Speak up for Women of the Wall

When the editor of The CJN asked me to write this column, I refused. Afraid of the challenge, I didn’t realize what an opportunity it was.

Democracy is founded on the principle of participation. Voting is only one format. The responsibility of good citizenship is to speak up, whether in criticism or advocacy. How do you make yourself heard? How do you get your opinion sited? I write.

All this is to explain that in the past, I supported Israel, but I now find myself in the uncomfortable position of loyal opposition.

In 2009 and again in 2010, two women were arrested for praying at the Kotel. It seems absurd to even write these lines. In 1989, Orthodox, Conservative, Reform and Reconstructionist women began to pray at the Kotel on rosh chodesh as a group. In quiet modesty, they persevered for 20 years.

Early on, there was a cartoon of two women in jail, one scantily clad the other modestly dressed. Scantily clad asked modest, “What are you in for, honey?” Answer: “Praying at the Kotel!” Then it was a joke. Now it’s real. How could it be?

How could the government of Israel criminalize behaviour that is halachically viable? The women, Nofrat Frenkel and Anat Hoffman, weren’t breaking any Jewish laws. Wearing a tallit and carrying a Torah are both permissible according to the great halachic leaders of our heritage. When the Women of the Wall (WOW) pressed their legal case to the Supreme Court of Israel, it ruled that nothing the women did was against Jewish law, but in order to keep public order, the state should find a solution to satisfy those who pray there.

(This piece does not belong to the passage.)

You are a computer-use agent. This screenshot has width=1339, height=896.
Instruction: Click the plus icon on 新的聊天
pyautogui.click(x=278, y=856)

“Those who pray there” was a euphemism for only one sector of the Jewish world – the haredi community. The argument is preposterous. In order to satisfy and pacify the haredi element, the state justified their disturbances, ruling that the women were a source of disorder and, therefore, must be restricted.

WOW wishes to pray according to Halachah, not haredi Halachah.

This is not religious freedom. This is not justice.

Since when does Israel back down when faced with a vocal minority that attempts to exclude the rights of others?

The kotel is not a synagogue belonging to one group. Even the army is no longer able to hold its ceremonies there. When did we give the Western Wall away?

Write to your Israeli ambassador. Write to friends in Israel. Jewish women should not be harassed by police or haredi Jews for praying at the Kotel. Speak up.